=== WHAT THE EXERCISE ASKS ===
Omit all pictures and transcribe only the lines in the entries below that run from the line with "Screen dimensions: 535x314" through the line with "This screenshot has width=1403, height=794.".

=== GIVEN DATA ===

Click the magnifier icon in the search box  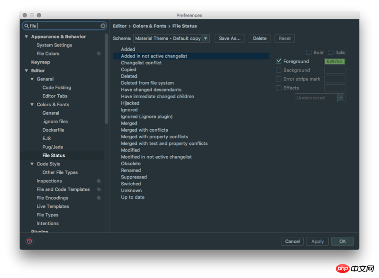(27, 26)
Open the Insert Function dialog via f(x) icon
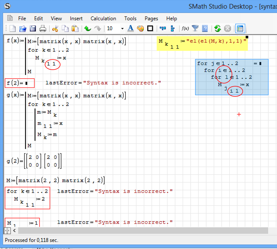This screenshot has height=249, width=277. pyautogui.click(x=185, y=28)
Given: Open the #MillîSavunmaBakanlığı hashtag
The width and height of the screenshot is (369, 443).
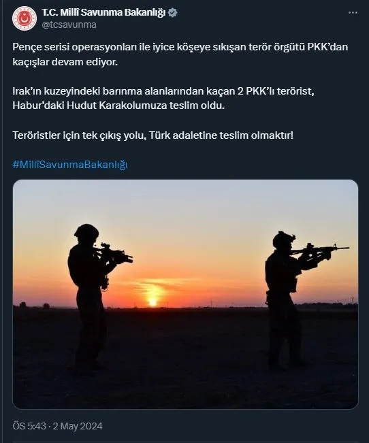Looking at the screenshot, I should pyautogui.click(x=70, y=165).
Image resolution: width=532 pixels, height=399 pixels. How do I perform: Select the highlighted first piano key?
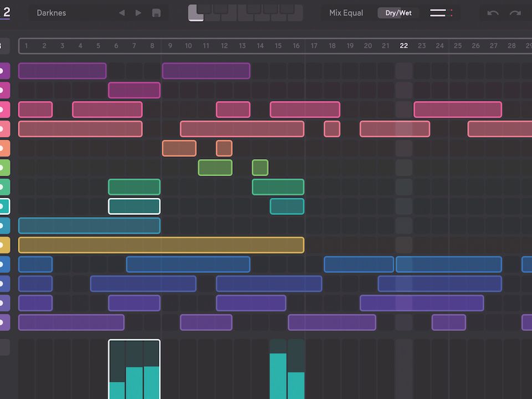pyautogui.click(x=196, y=13)
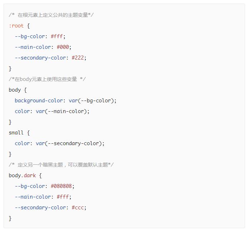Click the --main-color property in :root

click(33, 47)
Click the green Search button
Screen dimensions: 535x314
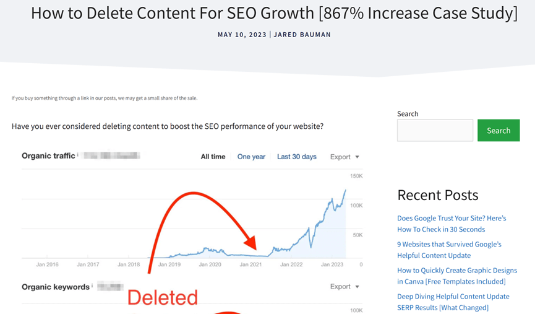pos(499,130)
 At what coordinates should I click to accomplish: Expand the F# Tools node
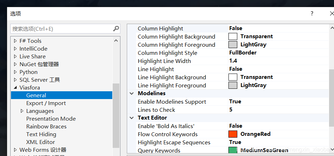(x=15, y=41)
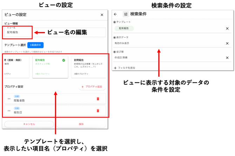Delete the 報告日 property with trash icon
The height and width of the screenshot is (156, 235).
98,111
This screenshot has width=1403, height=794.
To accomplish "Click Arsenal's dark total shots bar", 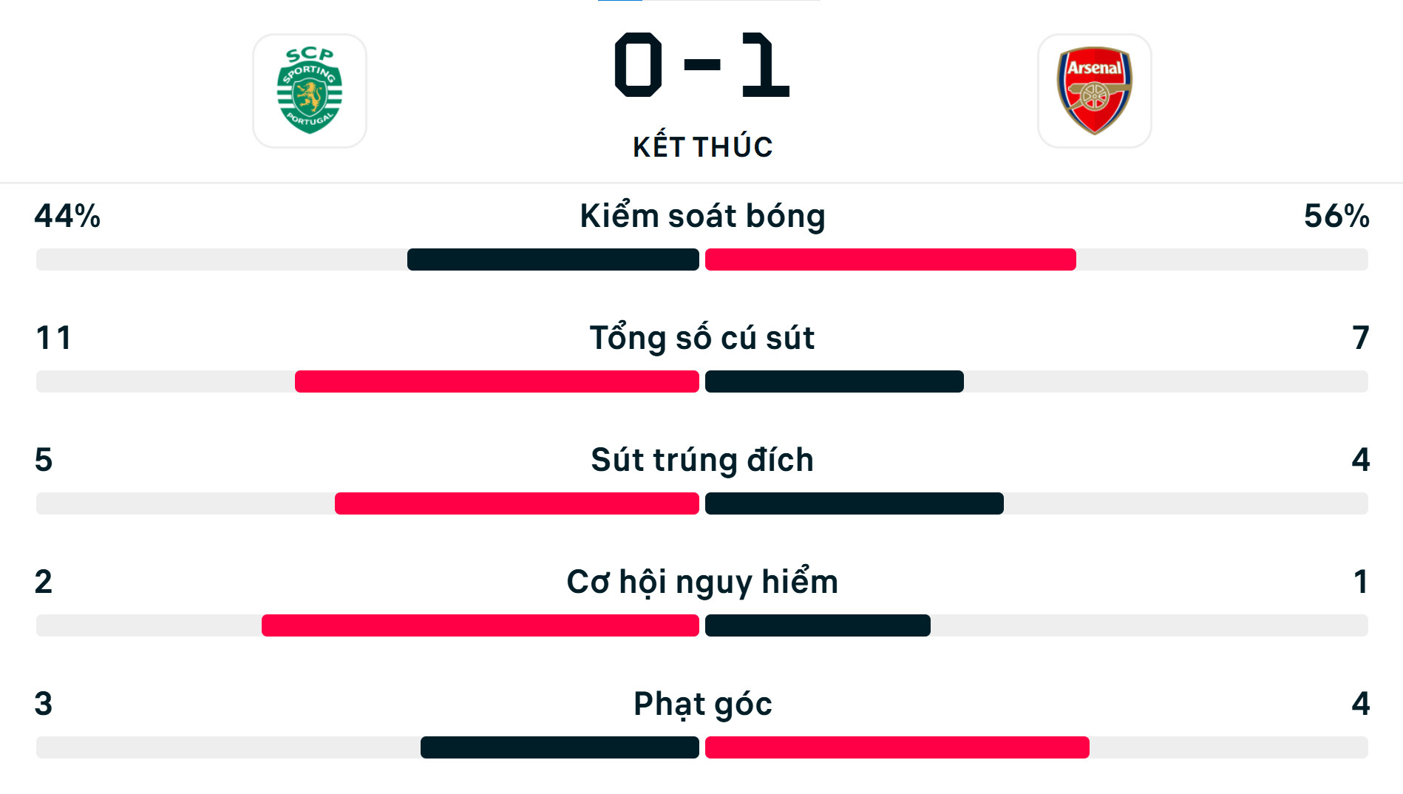I will coord(834,381).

=== RESULT ===
Screen dimensions: 535x314
pos(499,130)
 At what coordinates should I click to accomplish: Expand the F# Tools node
(x=15, y=41)
Delete the 報告日 property with trash icon
The height and width of the screenshot is (156, 235).
98,111
This screenshot has width=1403, height=794.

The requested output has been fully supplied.